What you will do =>
Give the lines of the records starting at the line that contains "Task: Click the Inbox settings store icon" and ending at the line that contains "This screenshot has height=520, width=1017.", both included, as a Markdown table with a column Row for the row number and a column Line for the line itself. Leave out blank lines.

Source records =>

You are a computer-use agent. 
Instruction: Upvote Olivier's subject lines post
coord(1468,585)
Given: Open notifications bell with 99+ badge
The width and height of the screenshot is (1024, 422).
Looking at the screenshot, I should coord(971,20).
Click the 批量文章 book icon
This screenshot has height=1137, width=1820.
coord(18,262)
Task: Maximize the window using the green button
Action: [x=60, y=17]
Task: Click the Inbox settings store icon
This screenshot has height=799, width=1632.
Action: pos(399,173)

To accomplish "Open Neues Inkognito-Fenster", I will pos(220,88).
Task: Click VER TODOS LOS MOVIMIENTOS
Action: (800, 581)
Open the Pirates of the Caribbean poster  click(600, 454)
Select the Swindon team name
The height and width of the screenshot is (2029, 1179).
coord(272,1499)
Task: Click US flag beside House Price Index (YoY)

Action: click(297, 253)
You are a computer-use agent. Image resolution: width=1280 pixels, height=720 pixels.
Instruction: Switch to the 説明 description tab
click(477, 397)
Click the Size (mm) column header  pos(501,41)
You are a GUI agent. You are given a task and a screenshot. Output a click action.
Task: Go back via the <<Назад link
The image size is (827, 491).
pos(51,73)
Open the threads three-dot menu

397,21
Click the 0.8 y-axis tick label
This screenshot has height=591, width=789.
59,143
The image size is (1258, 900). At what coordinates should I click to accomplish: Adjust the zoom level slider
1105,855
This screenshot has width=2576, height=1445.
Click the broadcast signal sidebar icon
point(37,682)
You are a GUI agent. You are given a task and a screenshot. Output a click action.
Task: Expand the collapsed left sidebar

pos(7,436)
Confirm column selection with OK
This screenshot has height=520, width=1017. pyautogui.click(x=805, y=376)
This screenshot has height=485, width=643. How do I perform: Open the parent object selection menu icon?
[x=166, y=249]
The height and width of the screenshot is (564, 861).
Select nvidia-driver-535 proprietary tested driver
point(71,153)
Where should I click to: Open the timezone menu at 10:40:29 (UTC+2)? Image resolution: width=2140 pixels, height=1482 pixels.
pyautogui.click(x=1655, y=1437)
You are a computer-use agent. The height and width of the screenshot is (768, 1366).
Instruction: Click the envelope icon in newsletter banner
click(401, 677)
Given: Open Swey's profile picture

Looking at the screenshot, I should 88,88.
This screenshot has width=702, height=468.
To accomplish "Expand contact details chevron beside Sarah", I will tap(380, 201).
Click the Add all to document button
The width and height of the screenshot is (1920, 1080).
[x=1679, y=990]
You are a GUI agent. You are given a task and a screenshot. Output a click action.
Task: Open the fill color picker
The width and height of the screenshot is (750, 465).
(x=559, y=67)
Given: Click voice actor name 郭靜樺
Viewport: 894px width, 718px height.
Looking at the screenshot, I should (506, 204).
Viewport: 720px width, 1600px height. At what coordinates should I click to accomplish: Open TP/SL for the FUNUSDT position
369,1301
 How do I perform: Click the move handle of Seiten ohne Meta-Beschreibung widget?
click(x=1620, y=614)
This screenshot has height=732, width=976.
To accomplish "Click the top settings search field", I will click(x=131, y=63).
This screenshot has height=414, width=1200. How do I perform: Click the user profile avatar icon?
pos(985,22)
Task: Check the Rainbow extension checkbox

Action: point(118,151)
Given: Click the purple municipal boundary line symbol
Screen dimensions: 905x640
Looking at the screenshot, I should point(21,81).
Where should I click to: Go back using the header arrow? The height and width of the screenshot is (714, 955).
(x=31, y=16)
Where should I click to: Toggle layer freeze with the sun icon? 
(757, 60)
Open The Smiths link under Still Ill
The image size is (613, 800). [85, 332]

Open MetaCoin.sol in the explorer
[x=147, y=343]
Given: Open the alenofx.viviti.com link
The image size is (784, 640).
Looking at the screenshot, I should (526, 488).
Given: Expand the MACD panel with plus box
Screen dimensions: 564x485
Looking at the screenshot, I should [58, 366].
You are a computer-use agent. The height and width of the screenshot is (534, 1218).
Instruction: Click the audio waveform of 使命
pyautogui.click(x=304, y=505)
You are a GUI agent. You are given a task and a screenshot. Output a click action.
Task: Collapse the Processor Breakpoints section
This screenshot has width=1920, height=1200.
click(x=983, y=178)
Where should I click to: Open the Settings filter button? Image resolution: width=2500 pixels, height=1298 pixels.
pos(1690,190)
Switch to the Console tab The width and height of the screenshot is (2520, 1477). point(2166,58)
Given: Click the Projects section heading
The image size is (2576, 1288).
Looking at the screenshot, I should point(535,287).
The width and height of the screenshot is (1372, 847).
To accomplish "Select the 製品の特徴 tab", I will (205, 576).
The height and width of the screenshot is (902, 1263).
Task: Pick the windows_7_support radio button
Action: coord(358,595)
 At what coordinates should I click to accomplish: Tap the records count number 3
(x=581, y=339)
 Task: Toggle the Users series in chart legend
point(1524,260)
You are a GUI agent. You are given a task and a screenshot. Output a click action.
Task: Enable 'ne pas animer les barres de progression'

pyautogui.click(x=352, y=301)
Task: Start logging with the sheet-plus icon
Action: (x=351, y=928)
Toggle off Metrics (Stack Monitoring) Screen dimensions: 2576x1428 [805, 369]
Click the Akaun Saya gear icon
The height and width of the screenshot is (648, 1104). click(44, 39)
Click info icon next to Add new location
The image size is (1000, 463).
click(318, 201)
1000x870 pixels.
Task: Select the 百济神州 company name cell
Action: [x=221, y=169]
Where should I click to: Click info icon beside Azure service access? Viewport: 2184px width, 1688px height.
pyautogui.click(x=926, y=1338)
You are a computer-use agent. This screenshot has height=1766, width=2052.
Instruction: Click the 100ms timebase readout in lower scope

Problem solution =>
| Row | Line |
|---|---|
| 1 | Task: Click the Inbox settings store icon |
| 2 | This screenshot has height=799, width=1632. |
| 3 | Action: pos(399,173) |
| 4 | To accomplish "Open Neues Inkognito-Fenster", I will pos(220,88). |
| 5 | Task: Click VER TODOS LOS MOVIMIENTOS |
| 6 | Action: (800, 581) |
| 7 | Open the Pirates of the Caribbean poster  click(600, 454) |
| 8 | Select the Swindon team name |
| 9 | The height and width of the screenshot is (2029, 1179). |
| 10 | coord(272,1499) |
| 11 | Task: Click US flag beside House Price Index (YoY) |
| 12 | Action: click(297, 253) |
| 13 | You are a computer-use agent. Image resolution: width=1280 pixels, height=720 pixels. |
| 14 | Instruction: Switch to the 説明 description tab |
| 15 | click(477, 397) |
| 16 | Click the Size (mm) column header  pos(501,41) |
| 17 | You are a GUI agent. You are given a task and a screenshot. Output a click action. |
| 18 | Task: Go back via the <<Назад link |
| 19 | The image size is (827, 491). |
| 20 | pos(51,73) |
| 21 | Open the threads three-dot menu |
| 22 | 397,21 |
| 23 | Click the 0.8 y-axis tick label |
| 24 | This screenshot has height=591, width=789. |
| 25 | 59,143 |
| 26 | The image size is (1258, 900). At what coordinates should I click to accomplish: Adjust the zoom level slider |
| 27 | 1105,855 |
| 28 | This screenshot has width=2576, height=1445. |
| 29 | Click the broadcast signal sidebar icon |
| 30 | point(37,682) |
| 31 | You are a GUI agent. You are given a task and a screenshot. Output a click action. |
| 32 | Task: Expand the collapsed left sidebar |
| 33 | pos(7,436) |
| 34 | Confirm column selection with OK |
| 35 | This screenshot has height=520, width=1017. pyautogui.click(x=805, y=376) |